Friday, April 25, 2008

Comment #2: Those Who Can Teach, Those Who Teach Do

This is my comment to Exploding Breaker's blog, check the user's blog at Those Who Can Teach, Those Who Teach Do and here is my comment:

Hey, I found your blog to be particularly interesting, asking what constitues 'knowledge'. This is my overall view on how 'experts' are identified.Burns explains that in the collaborative online communities, ‘experts’ or roles as ‘leaders’ are ultimately decided by the quality of active content from participants, regardless of their role in the academic hierarchy. The ability regarding online users to be assessed of importance based on their personal user-led content is I think the most appropriate way of discovering an ‘expert’ in a certain field of knowledge.

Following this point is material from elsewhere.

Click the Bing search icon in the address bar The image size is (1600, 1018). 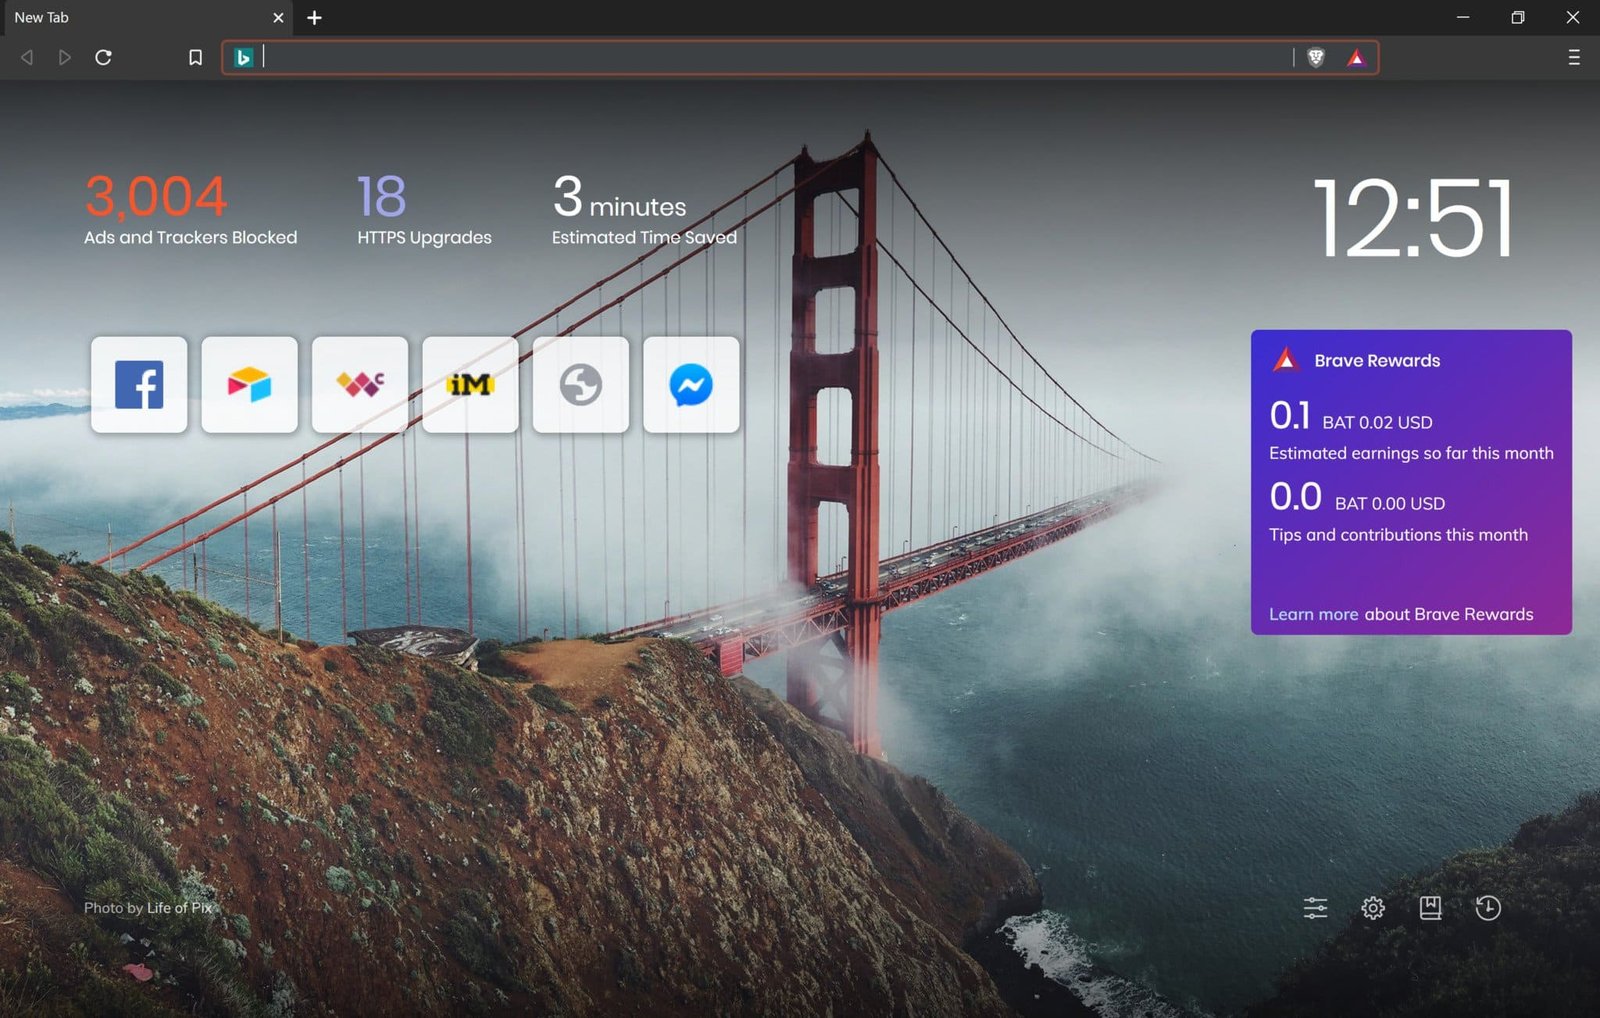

Isn’t this how ‘experts’ are identified? Not by their qualifications or level in the academic hierarchy; but their skills, knowledge and ideas that are exemplified in their user-led content. The produsage community is becoming more increasingly popular and relevant towards academic research. Researchers seeking proper knowledge for a subject no longer search by looking up experts, but by users whose academic profession and credentials are frequently never shown. And as part of the online collaborative community, the content that could possibly be faulty can always be judged, edited and commented on by other users (much like what I am doing to your blog). As Axel Burn refers to in one of his readings, that outcomes of users will always remain unfinished and continually under development-that this is sharing of knowledge and ideas. However that does not mean that users who provide quality user-led content on the web2.0 may be creditable, I am just saying in the collaborative online community, we all have the ability to set what is right.